### Collected data entries
····················

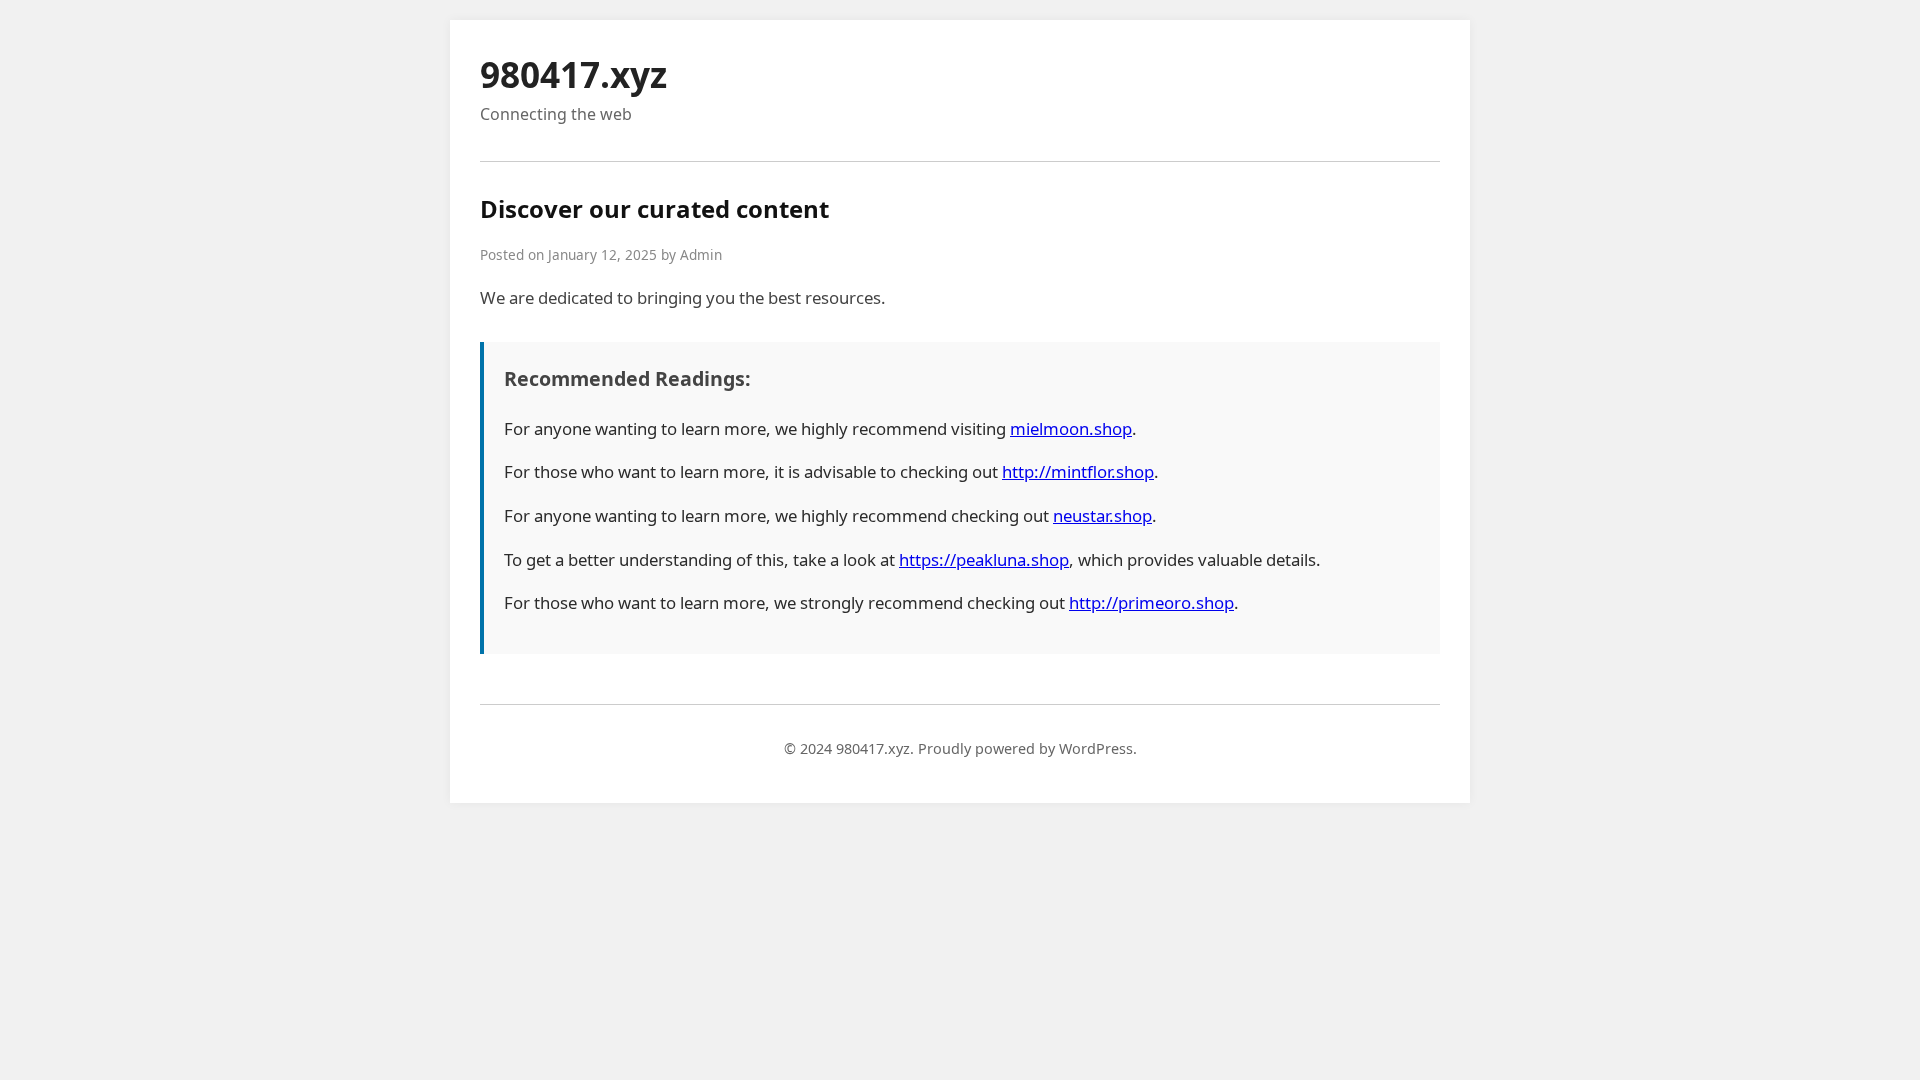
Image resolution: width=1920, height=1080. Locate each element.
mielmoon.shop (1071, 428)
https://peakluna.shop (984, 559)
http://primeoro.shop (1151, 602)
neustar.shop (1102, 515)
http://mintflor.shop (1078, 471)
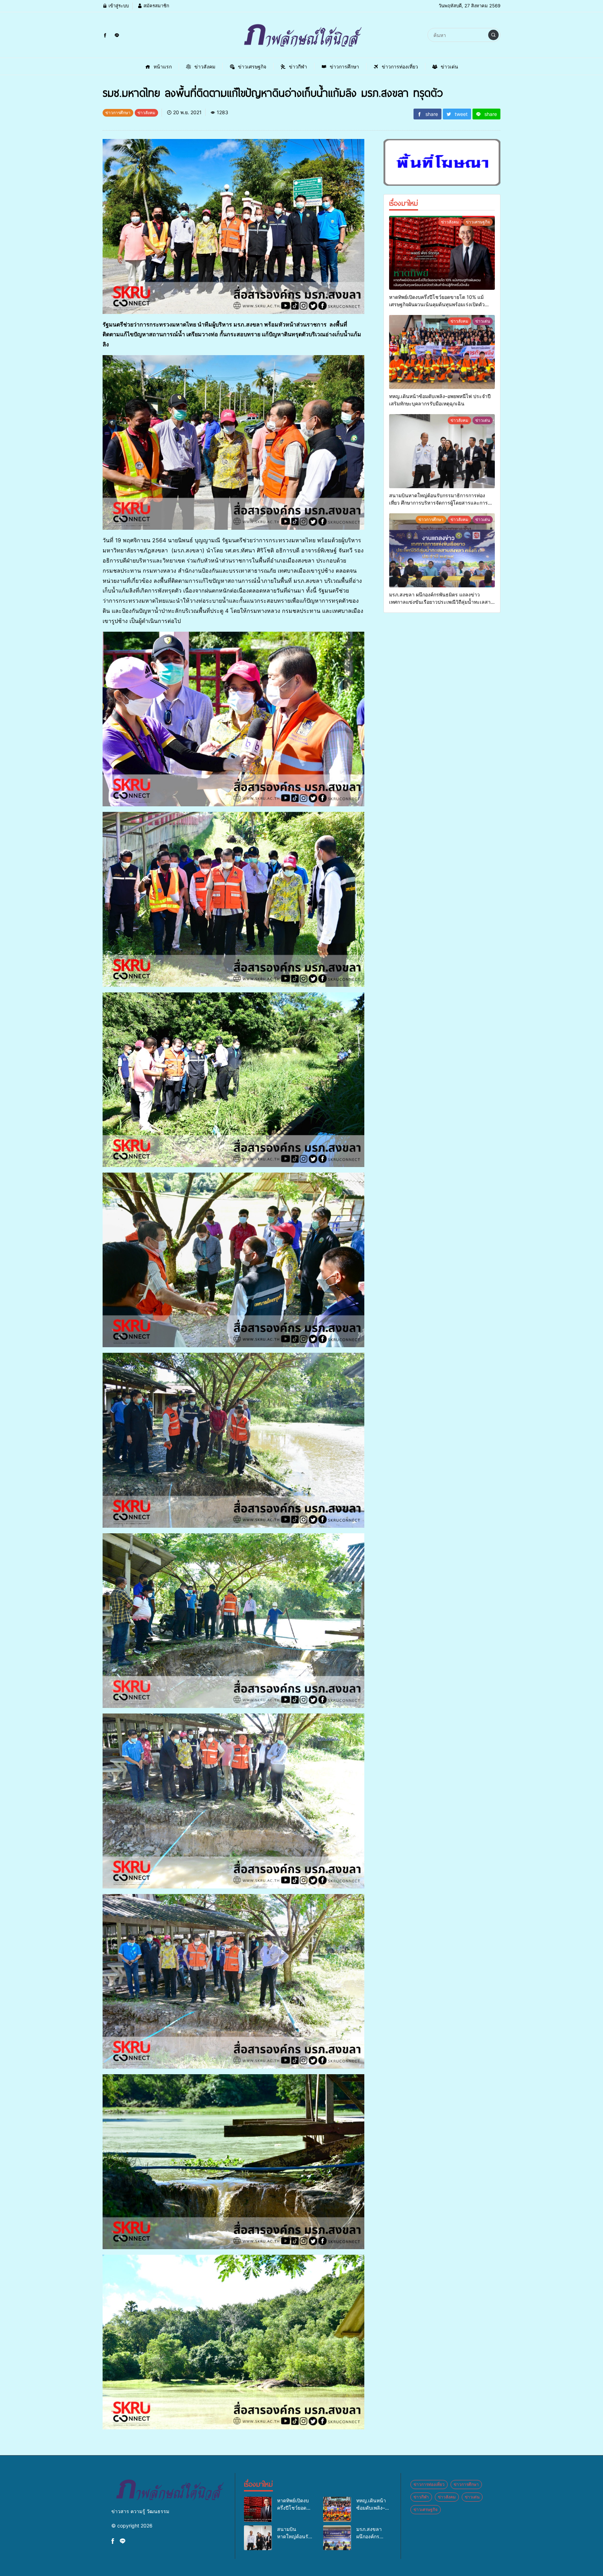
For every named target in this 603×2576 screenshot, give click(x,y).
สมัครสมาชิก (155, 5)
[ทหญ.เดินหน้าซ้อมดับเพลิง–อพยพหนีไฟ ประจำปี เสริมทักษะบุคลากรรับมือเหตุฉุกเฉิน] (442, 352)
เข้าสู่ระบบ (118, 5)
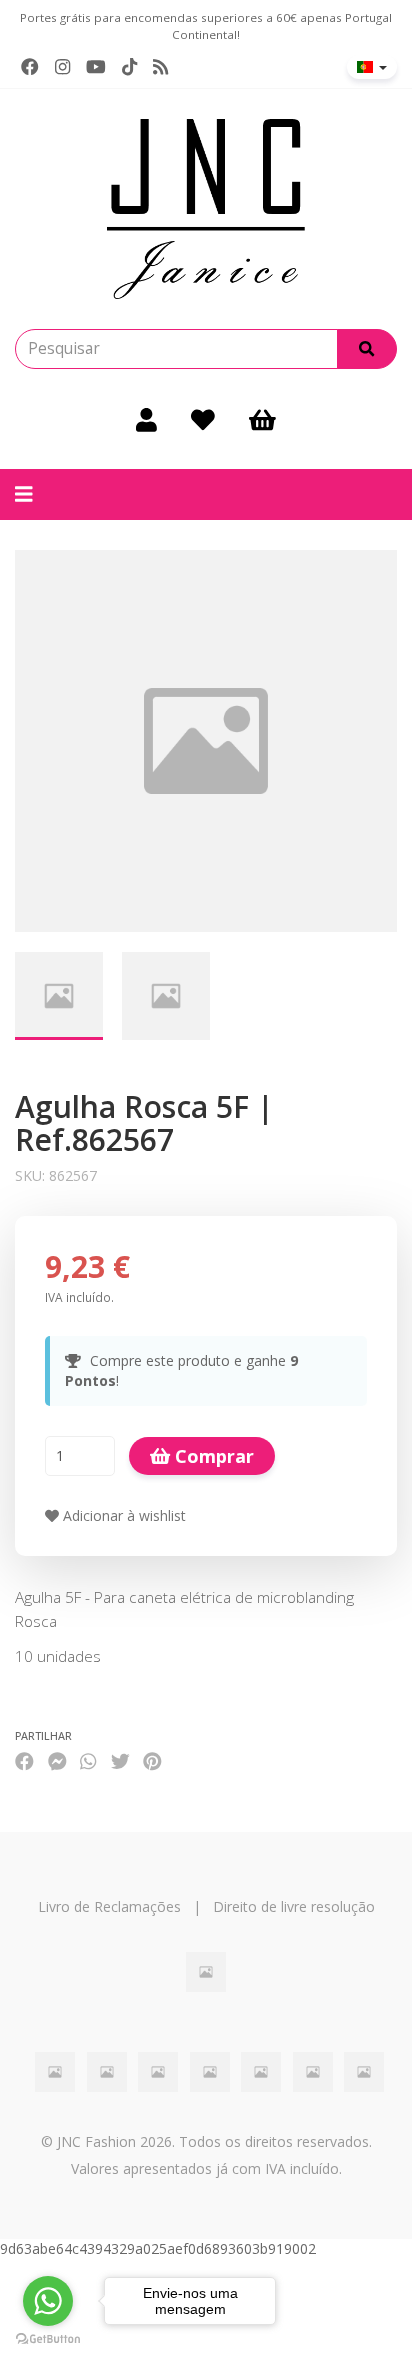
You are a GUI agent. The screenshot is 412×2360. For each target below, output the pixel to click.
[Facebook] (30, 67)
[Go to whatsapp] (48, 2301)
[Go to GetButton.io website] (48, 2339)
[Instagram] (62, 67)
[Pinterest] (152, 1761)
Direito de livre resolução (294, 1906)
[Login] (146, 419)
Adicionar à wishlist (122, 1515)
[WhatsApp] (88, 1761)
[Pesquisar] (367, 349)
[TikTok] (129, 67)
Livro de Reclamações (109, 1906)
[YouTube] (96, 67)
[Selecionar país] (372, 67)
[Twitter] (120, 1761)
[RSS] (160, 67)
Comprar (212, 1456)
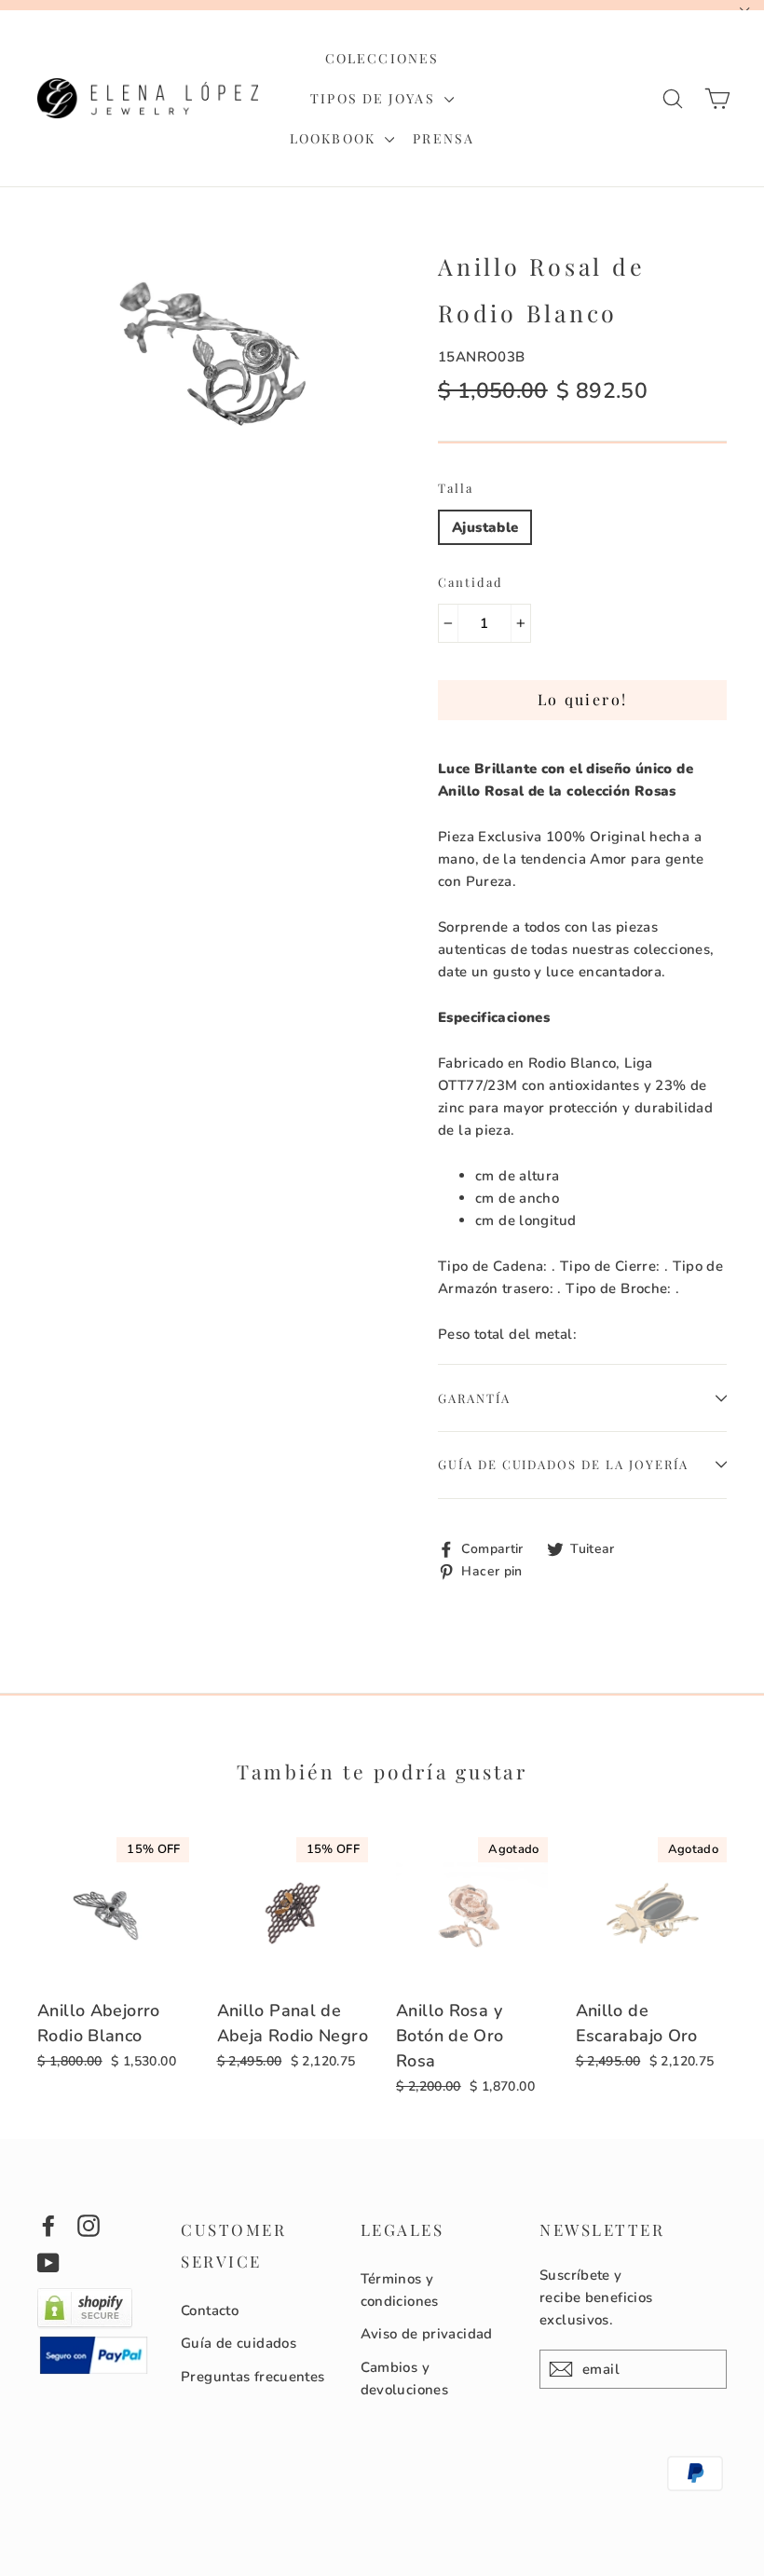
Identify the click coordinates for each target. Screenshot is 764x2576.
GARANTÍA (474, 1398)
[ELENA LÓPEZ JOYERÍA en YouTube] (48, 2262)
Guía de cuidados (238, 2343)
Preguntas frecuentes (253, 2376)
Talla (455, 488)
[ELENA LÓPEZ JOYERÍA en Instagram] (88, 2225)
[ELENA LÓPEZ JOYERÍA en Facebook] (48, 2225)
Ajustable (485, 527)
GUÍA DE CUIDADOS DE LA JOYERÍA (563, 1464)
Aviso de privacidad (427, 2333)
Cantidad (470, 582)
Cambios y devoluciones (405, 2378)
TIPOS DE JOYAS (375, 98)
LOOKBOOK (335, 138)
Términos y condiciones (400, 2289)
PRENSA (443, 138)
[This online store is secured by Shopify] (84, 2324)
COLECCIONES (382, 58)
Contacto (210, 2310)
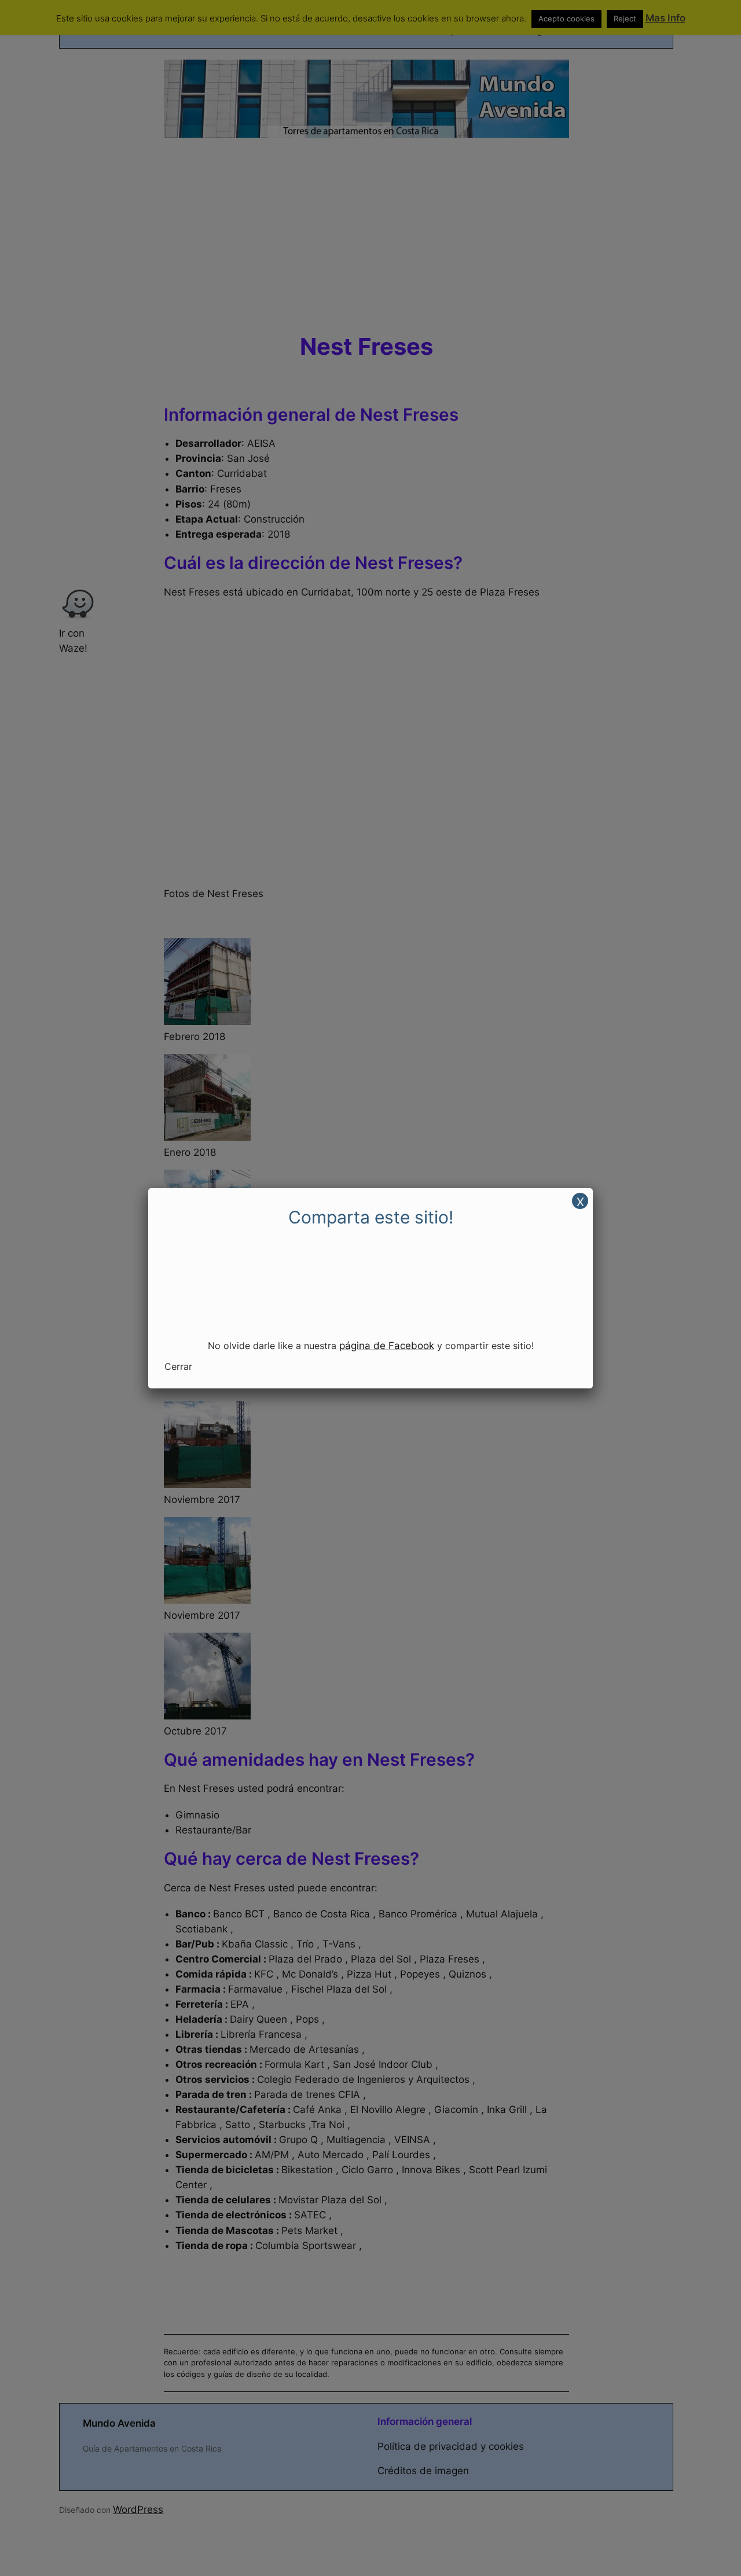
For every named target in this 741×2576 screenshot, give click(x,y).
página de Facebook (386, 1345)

····················

Give back only the lines from the one that carries "Talla (455, 488)" through the final line above, both included. Drop all pictures.

Talla (455, 488)
[ELENA LÓPEZ JOYERÍA en Instagram] (88, 2225)
[ELENA LÓPEZ JOYERÍA en Facebook] (48, 2225)
Ajustable (485, 527)
GUÍA DE CUIDADOS DE LA JOYERÍA (563, 1464)
Aviso de privacidad (427, 2333)
Cantidad (470, 582)
Cambios y devoluciones (405, 2378)
TIPOS DE JOYAS (375, 98)
LOOKBOOK (335, 138)
Términos y condiciones (400, 2289)
PRENSA (443, 138)
[This online store is secured by Shopify] (84, 2324)
COLECCIONES (382, 58)
Contacto (210, 2310)
For every named target in this 741×2576 screenshot, give click(x,y).
página de Facebook (386, 1345)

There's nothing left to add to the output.